The noise is loud. So loud. Folks shout that DEI fights faith – that it hurts good Christians. We have it upside down. Dead wrong. The real heart shock? What some call Diversity, Equity, and Inclusion is the very beat of Jesus' Kingdom come. Right there. In the dirt and dust of the New Testament.
Think on his life. Jesus walked straight past the rich, the proud, the safe insiders. He sat with tax cheats. Healed the sick no one touched. Spoke deep truth to a lone woman at a well – a double outcast. He called the poor, the meek, the peace makers, blessed. Not later. Now. This was God's Kingdom breaking in. Not a vague hope. A lived fact. Rooted in radical welcome. True belonging. Fairness poured out like cool water in a dry land. He saw the pushed aside – the sick, the foreigner, the shamed woman – and said "You matter most here." That's divine justice. Not a side thought. The main event.
Recall the tale of the Good Man. A hurt Jew left to die. Who stops? Not his kin. A hated foe. A Samaritan. Jesus held him up. The true neighbor. The one who sees need, not tribe. That’s Kingdom work. Inclusion in the raw. Or the bold faith of that foreign mom – the one from Syro-Phoenicia? Pushed back at first, yes. Yet her fierce love won the day. Her child healed. Her place affirmed. Jesus saw her. Valued her plea. Even when his own men grumbled. That’s equity in flesh and blood.
Now look close. Some use Christ's name to rip down DEI efforts. Call it bias. A threat. It’s a cruel irony. A deep cut. They wield the cross like a club against the very souls Jesus lifted high. The orphan. The widow. The stranger at the gate – those he named first in God's care. To fight DEI, draped in holy cloth, isn't just a misstep. It's a direct hit on the Gospel's core. It swaps God's wide feast for a locked door. Turns mercy into a weapon.
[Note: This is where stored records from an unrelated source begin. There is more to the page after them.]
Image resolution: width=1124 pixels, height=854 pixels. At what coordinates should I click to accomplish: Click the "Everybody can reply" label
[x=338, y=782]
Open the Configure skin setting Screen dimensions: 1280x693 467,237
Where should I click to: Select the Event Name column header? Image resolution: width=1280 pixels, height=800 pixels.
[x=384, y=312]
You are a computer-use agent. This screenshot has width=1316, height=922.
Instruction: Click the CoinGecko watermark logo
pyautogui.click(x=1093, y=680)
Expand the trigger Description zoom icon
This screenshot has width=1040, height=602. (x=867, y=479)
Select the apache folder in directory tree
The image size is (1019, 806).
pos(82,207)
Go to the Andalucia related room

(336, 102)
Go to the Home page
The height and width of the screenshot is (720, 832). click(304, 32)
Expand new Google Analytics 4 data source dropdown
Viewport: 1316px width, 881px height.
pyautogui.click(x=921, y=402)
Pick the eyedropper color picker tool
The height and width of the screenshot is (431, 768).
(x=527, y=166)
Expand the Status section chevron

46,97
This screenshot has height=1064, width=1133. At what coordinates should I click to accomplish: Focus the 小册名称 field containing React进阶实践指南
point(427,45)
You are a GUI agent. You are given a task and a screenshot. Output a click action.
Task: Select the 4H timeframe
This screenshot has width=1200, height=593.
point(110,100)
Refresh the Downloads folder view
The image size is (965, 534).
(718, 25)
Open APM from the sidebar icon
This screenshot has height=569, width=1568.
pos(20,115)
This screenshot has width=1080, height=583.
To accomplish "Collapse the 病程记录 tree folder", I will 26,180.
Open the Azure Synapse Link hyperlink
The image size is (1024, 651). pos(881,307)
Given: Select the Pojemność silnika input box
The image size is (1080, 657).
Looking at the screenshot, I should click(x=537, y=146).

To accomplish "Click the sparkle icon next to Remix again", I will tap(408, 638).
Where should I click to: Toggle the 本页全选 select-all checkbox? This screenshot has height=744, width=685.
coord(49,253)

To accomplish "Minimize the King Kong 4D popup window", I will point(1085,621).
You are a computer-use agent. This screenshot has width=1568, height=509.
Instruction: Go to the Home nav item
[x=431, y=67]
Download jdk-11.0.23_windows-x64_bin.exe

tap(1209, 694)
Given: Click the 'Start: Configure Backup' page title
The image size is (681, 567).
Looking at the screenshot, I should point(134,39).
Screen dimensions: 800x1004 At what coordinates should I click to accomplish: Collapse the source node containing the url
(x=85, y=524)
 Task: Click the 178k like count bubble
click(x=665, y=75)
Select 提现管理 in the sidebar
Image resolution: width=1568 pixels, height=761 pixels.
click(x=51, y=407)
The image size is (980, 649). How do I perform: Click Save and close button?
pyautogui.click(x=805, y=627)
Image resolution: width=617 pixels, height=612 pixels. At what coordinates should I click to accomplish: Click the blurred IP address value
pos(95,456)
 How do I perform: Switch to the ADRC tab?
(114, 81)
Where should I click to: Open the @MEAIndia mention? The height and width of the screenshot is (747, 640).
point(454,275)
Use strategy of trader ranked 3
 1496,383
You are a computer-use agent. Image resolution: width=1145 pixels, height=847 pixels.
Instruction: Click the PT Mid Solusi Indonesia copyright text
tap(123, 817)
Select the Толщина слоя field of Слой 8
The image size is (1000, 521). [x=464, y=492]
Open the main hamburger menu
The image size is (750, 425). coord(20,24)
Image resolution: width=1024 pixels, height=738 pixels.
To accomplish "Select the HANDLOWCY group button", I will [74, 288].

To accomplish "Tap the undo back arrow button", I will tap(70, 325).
The Kingdom table Jesus set? It groaned under the weight of diverse souls. Fishermen next to zealots. Women funding his mission. The clean and the unclean, side by side. All fed. All seen. All told they belong. That’s the blueprint. Not some vague wish. The real, hard work of love. To stand against this holy call – this deep drive for fair welcome, true place, shared worth – is to stand against the King himself. It turns the good news inside out. Makes it small. Mean. A thing Jesus wept over. The noise may roar, but the truth sings clear: His Kingdom is DEI in holy fire.